= Istolatios =

3rd century BCE military leader of the Turditani

Istolatios or Istolatius was a warlord and military chief of the Turdetani, he lived in the 3rd century BC. Endowed with great prestige, he organized a large army with Turdetans and Celtiberian and Iberian troops to oppose the Carthaginian invasion of Hamilcar Barca.

== Biography ==
Diodorus Siculus describes Istolatios as a Celtic strategist in the service of the Turdetani, and states him as accompanied by a brother who acted as his lieutenant. This brother has been popularly identified as Indortes, successor to Istolatius, but Diodorus's text does not seem to treat the brother and Indortes as the same person.

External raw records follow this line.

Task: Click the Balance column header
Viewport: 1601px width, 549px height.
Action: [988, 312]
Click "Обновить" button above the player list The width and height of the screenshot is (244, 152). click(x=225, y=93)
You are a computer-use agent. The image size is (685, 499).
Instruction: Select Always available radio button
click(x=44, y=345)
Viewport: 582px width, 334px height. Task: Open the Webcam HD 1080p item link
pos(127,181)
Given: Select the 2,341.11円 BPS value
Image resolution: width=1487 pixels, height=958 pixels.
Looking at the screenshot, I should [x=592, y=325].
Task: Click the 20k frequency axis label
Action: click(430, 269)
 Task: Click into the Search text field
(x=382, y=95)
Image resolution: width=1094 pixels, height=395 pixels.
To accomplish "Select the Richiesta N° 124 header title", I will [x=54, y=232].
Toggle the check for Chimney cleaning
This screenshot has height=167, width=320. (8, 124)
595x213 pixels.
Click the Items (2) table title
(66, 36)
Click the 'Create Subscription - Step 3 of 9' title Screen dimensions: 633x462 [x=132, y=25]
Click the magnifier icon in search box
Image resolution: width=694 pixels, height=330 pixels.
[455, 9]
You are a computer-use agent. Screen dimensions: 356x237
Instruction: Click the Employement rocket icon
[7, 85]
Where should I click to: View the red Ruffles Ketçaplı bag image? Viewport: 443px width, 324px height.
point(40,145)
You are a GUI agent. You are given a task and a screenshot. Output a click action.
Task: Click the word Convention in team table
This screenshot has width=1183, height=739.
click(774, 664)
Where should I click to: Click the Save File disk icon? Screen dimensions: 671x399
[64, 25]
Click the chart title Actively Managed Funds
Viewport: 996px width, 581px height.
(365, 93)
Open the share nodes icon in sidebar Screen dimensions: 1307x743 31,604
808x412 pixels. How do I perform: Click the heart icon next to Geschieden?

When Hamilcar and his mercenary contingent invaded the Guadalquivir valley in 237 BC, Istolatios went to meet him with an army collected from the Turdetani and Iberian peoples of the region. However, being unprepared for the variety and strategy of the Carthaginian forces, which included war elephants, they were defeated. Istolatios himself was tortured and crucified.

Fighting (Hamilcar) against the Iberians and the Tartessians, with Istolatios, general of the Celts, and his brother, he killed them all, including the two brothers, with other outstanding leaders, and enlisted under his own orders three thousand, who he had captured alive.